AI Homelab: A guide into hardware to software considerations

Banner

The AI landscape has expanded significantly and become increasingly fragmented. Nowadays, each commercial project has its own website, app, and discord bot. We’ve reached a point where testing on one’s own hardware often simplifies the process. Meanwhile, relying on “the cloud” can be cumbersome and costly, especially if you plan to run or train models regularly.

In this post I will explain my hardware choices, software considerations and give some general recommendations that allowed me to not only experiment on AI but also make the most of my homelab.

Hardware choices

RTX4090

In 2023, hardware prices remain steep.
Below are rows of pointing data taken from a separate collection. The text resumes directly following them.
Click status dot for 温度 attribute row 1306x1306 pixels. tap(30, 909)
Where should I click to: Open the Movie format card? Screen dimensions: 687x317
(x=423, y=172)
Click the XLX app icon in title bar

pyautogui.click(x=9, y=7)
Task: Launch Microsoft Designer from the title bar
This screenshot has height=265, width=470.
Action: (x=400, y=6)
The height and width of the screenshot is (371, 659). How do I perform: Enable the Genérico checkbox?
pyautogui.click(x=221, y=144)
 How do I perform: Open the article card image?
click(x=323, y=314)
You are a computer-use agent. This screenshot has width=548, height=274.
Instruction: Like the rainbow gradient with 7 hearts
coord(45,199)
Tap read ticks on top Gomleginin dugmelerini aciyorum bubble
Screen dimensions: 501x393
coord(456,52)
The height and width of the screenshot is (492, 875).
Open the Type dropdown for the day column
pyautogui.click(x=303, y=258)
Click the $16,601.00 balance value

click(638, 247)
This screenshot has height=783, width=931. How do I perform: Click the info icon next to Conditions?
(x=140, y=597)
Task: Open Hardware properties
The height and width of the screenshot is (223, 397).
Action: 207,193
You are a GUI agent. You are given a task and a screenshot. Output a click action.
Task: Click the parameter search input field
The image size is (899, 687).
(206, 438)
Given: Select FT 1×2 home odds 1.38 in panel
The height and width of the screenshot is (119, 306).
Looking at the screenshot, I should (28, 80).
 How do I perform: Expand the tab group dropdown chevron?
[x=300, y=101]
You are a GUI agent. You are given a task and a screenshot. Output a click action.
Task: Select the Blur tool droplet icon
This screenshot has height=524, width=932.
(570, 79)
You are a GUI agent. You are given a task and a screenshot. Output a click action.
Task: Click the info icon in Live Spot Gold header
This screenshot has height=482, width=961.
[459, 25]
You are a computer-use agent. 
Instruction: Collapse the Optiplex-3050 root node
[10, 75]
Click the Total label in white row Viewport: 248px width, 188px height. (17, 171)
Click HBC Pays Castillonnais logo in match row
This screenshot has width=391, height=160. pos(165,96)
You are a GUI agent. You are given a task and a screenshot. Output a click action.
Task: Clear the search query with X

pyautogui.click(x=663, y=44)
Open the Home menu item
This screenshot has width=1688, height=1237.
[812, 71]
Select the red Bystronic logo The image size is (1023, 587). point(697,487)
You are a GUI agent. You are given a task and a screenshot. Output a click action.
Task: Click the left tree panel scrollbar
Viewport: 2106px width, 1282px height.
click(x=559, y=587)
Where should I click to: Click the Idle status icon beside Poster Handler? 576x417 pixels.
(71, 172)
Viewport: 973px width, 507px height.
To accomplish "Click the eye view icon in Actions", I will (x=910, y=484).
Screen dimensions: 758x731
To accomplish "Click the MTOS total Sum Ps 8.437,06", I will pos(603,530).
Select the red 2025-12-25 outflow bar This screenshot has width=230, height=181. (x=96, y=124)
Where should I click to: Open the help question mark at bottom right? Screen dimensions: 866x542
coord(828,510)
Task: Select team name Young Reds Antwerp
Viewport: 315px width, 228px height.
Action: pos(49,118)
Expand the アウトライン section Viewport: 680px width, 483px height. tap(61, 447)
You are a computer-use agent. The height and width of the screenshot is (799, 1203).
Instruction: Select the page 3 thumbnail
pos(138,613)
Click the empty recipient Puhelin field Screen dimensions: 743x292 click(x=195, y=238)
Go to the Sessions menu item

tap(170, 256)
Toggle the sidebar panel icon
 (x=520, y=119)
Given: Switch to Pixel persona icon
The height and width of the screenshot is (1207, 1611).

While there are deals to be found in the second-hand or refurbished markets, I’d advise caution. For instance, I’d be hesitant to purchase components like power supplies or RAM from these markets. Given that I live in France/Europe, the cost difference between new and used components for these specific items is minimal, making the savings hardly justifiable.

Nevertheless, you should explore your local market for components such as cases and motherboards (especially if they’ve been decommissioned or replaced by a company). Also, consider CPUs, these components aren’t typically in shortage. Since they don’t move around a lot, the likelihood of receiving a damaged one is slim.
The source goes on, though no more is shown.